Repository files navigation

Mouse Tracking — Behavioral Biometrics and Anomaly Detection

This repository contains tools to collect mouse activity, transform it into engineered features, and train models for:

  • User classification (identify which user generated the mouse behavior)
  • Unsupervised anomaly detection for a single user (flag unusual behavior)
  • A small Windows GUI app for real-time anomaly detection from a native mouse logger

The project spans C++ collectors (Windows and Linux), Python preprocessing/feature extraction, several classic ML baselines, and two anomaly detection approaches (One-Class SVM and Isolation Forest).

Repository structure

  • collection/
    • collector.cpp — Windows console collector that writes CSV batches to C:\\mouse-data.
    • collector_linux.cpp — Linux/Wayland collector using libinput/udev; writes CSV to ~/mouse-data.
    • preprocess.py — Segments raw CSV into fixed-length event windows and computes features; writes processed/<username>.csv.
    • merge_files.ipynb — Helper to merge/prepare raw CSV files (optional).
  • classification/
    • decission_tree.py, knn.py, naive_bayes.py, random_forest.py, pca.py — Baselines for multi-user classification using the engineered features.
    • mlp.py — Simple PyTorch MLP classifier (optional dependency).
  • abnormal/
    • one_class_svm.py — Train One-Class SVM on a single user’s feature set.
    • isolation_forest.py — Train an Isolation Forest on a single user’s feature set.
    • predict_svm.py, predict_isolation.py — Evaluate anomaly detectors on test features.
  • AnomalyDetectorApp/
    • mouse_logger.cpp — Windows low-level mouse hook that prints events to stdout for the GUI.
    • main_app.py — CustomTkinter GUI that reads the logger output, batches events, extracts features, and runs an anomaly model.
  • models/Organized model storage
    • svm/ — One-Class SVM models (*_anomaly_model.joblib, *_svm_model.joblib)
    • isolation_forest/ — Isolation Forest models (*_isoforest_model.joblib, *_iso_model.joblib)
    • scalers/ — All scaler files (*_scaler.joblib, *_svm_scaler.joblib, *_iso_scaler.joblib)
  • scripts/Training and utility scripts
    • train_user_specific.py — Train models for all users and perform cross-user testing
    • train_all_users.py — Additional training utilities
  • results/Training results and logs
    • training_results.txt — Model performance summaries
  • data/ — Raw and processed data files
  • processed/ — Individual user feature files

Data model

Raw CSV (produced by collectors) has the columns:

  • WindowTitle — 64-bit hash of the active window title (Windows); 0 on Linux/Wayland (title not available via libinput).
  • State — Mouse event type:
    • DM diagonal move, VM vertical move, HM horizontal move,
    • LD/LU left button down/up, RD/RU right button down/up,
    • MW mouse wheel
  • Time Diff — Milliseconds since the previous event.
  • Day Time — 5‑minute bucket index: (hour*60 + minute)/5 (0–287).
  • X Pos, Y Pos — Cursor coordinates (Windows) or accumulated relative deltas (Linux collector).

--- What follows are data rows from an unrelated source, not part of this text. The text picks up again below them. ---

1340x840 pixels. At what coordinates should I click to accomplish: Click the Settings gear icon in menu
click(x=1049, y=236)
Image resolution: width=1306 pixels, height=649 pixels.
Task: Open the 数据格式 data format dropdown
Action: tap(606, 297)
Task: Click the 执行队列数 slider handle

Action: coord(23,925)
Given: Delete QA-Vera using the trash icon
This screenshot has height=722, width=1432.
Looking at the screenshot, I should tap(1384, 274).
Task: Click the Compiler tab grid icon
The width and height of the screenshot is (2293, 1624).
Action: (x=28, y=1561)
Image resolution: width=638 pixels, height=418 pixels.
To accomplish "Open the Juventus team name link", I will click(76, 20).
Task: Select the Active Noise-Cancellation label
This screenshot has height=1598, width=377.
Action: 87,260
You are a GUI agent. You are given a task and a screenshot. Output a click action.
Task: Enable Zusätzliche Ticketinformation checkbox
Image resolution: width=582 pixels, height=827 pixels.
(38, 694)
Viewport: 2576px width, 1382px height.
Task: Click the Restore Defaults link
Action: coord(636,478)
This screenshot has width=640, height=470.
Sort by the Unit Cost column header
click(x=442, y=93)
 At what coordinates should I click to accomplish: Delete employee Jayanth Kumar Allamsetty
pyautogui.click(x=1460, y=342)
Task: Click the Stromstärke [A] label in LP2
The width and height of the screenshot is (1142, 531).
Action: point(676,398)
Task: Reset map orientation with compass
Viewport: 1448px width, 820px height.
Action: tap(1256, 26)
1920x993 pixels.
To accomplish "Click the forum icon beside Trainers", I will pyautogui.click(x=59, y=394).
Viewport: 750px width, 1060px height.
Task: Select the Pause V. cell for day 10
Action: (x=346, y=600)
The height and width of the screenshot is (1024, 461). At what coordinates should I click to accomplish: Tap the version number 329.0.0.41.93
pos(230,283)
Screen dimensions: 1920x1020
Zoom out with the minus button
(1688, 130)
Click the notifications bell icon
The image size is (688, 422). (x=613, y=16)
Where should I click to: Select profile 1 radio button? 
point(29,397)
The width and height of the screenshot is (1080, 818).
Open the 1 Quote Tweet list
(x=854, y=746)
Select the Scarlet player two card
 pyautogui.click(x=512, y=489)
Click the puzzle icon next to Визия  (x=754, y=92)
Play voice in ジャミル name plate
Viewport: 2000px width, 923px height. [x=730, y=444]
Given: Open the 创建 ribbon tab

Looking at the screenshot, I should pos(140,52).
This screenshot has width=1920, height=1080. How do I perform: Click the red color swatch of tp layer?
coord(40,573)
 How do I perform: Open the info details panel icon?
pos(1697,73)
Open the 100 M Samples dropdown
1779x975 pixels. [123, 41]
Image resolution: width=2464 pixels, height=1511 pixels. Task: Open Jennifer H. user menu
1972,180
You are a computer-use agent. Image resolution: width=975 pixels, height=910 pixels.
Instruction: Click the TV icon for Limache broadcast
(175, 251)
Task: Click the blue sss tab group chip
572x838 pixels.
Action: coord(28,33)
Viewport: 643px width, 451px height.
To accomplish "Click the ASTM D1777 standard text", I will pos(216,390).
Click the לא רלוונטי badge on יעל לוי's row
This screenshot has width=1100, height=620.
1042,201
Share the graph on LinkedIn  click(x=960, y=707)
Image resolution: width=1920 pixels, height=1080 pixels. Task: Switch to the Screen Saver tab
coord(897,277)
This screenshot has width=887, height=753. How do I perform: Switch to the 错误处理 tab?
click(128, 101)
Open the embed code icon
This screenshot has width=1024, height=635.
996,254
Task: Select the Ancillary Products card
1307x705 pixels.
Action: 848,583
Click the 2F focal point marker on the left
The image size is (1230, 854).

Feature CSV (produced by collection/preprocess.py) aggregates fixed-length segments (default 50 events) with columns including:

  • Identity/context: user, num_events, num_unique_window_titles, most_common_window_title_hash, most_common_daytime_bin, std_dev_daytime_bin
  • Motion: segment_duration_ms, total_distance_pixels, path_straightness
  • Speed stats: mean_speed, std_dev_speed, median_speed, skewness_speed, kurtosis_speed, max_speed, min_speed
  • Acceleration stats: mean_acceleration, std_dev_acceleration, max_acceleration
  • Event counts/ratios per state: count_DM, ratio_DM, count_VM, ratio_VM, count_HM, ratio_HM, count_LD, ratio_LD, count_LU, ratio_LU, count_RD, ratio_RD, count_RU, ratio_RU, count_MW, ratio_MW
  • num_clicks (derived)

Note: The GUI and anomaly scripts often exclude the count features during training; see each script’s exclusions/list of TRAINING_FEATURES.

Quick start

1) Python environment

  • Python 3.10+ recommended
  • Create a virtual environment and install core dependencies
python -m venv .venv
source .venv/bin/activate
pip install -r requirements.txt

Optional packages:

  • PyTorch for classification/mlp.py (install according to your platform/CUDA)

2) Collect raw data

Choose your OS and collector. The collectors buffer events and periodically write CSV files.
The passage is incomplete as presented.